3. In many cases, borrowers do not use their entire credit limit. They only borrow the required amount and pay interest on it. After the loan write-off, lenders can use the funds initially blocked for the borrower for their own business operations and expansion. 4. A loan write-off does not mean borrowers don’t need to repay the loan. Lenders can continue pursuing the loan repayment, which, if received after the write-off, can be considered a profit in the year of repayment.

What is a Loan Waive-Off?

To understand what a loan waive-off is, consider Mr Chaudhary’s example. He borrowed a personal loan of Rs 5 lakhs for 2 years to purchase equipment for his farmland. However, he faced a substantial loss due to unforeseen circumstances and had to declare bankruptcy.

Mr Chaudhary’s inability to repay his personal loan due to a financial impediment led the lender to waive off his loan. Meaning they chose to relinquish the loan entirely. Giving up any claim on a loan happens only in exceptional circumstances. Know that mostly farmers have a chance at loan waive-offs with the government’s support.

Benefits of a Loan Waive-Off

A loan waive-off is particularly beneficial for the borrower in the following ways-

1. A loan waive-off significantly helps the borrowers as they no longer have to repay the loan, allowing them to focus on managing their other urgent financial needs.

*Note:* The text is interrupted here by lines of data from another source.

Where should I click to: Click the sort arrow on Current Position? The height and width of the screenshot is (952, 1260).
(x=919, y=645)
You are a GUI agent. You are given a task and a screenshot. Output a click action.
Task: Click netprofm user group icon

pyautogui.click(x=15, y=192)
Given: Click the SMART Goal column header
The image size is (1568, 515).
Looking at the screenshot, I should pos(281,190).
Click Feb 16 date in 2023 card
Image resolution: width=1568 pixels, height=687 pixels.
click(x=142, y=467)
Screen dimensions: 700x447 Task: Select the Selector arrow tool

2. Loan waive-offs can also help improve the borrower’s credit score, boosting their chances of getting a loan in the future. However, the provision of loan waive-off mostly applies to farmers and other individuals in the agriculture sector.

Conclusion

Both a write-off and awaive-off take place under different circumstances. While the former is a mandatory practice, the latter is at the discretion of the government and the lender. To avoid either of the situations, it is best to calculate the amount you can repay with the help of a personal loan calculator.

Are you looking for a personal loan? If yes, then partner with Tata Capital. We extend personal loans at affordable interest rates, extended repayment tenures, speedy processing and minimal documentation.

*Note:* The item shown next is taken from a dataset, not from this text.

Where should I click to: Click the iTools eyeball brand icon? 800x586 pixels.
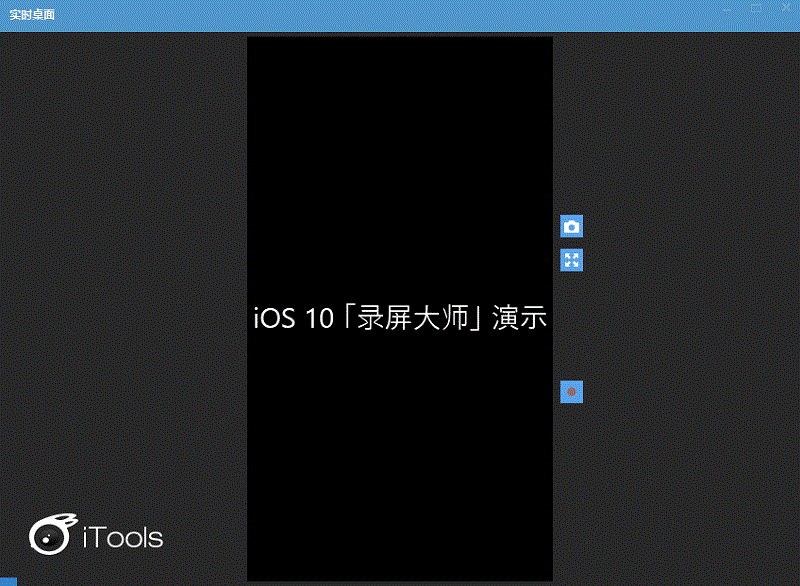pyautogui.click(x=48, y=533)
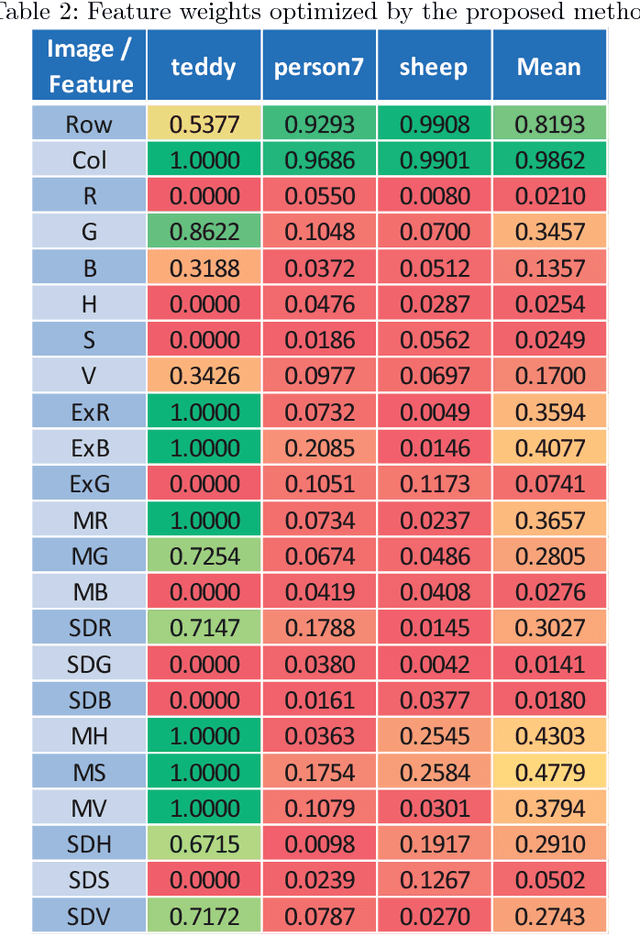Click the SDV row label

[90, 915]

You can apply for a personal loan online and track its status on our web portal. To know more, visit our website or give us a call today!

FAQs on Write Off vs. Waive Off

What happens if my loan is written off?

A loan write-off simply means the lender considers the loan a loss and accepts that it is unlikely to recover the loan. They write it off from the balance sheet to equalise it. However, it does not mean the loan is cancelled, and you are still obligated to repay it.

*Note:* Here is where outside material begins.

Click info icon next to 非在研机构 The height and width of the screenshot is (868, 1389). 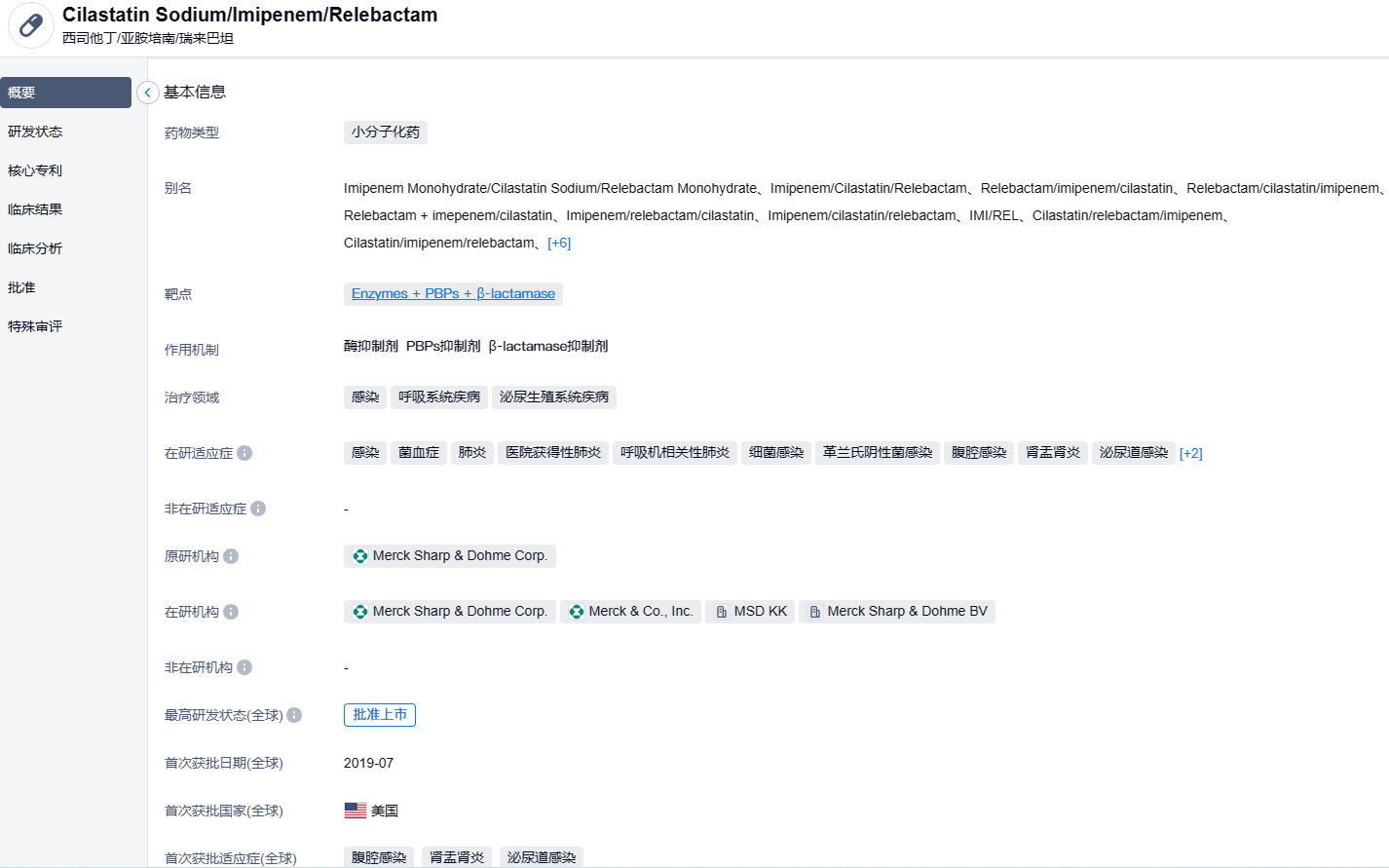point(244,667)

How does a loan write-off affect my credit score?

A loan write-off negatively impacts your credit score, indicating non-repayment, which can affect future loan approvals.

What are the common reasons for a loan waiver?

Loan waivers are usually granted due to economic hardships, natural disasters, or government policies aimed at easing borrowers’ financial burdens.

What are the tax implications of a loan write-off or waiver?

Loan waivers and write-offs reduce the tax liabilities of the lender.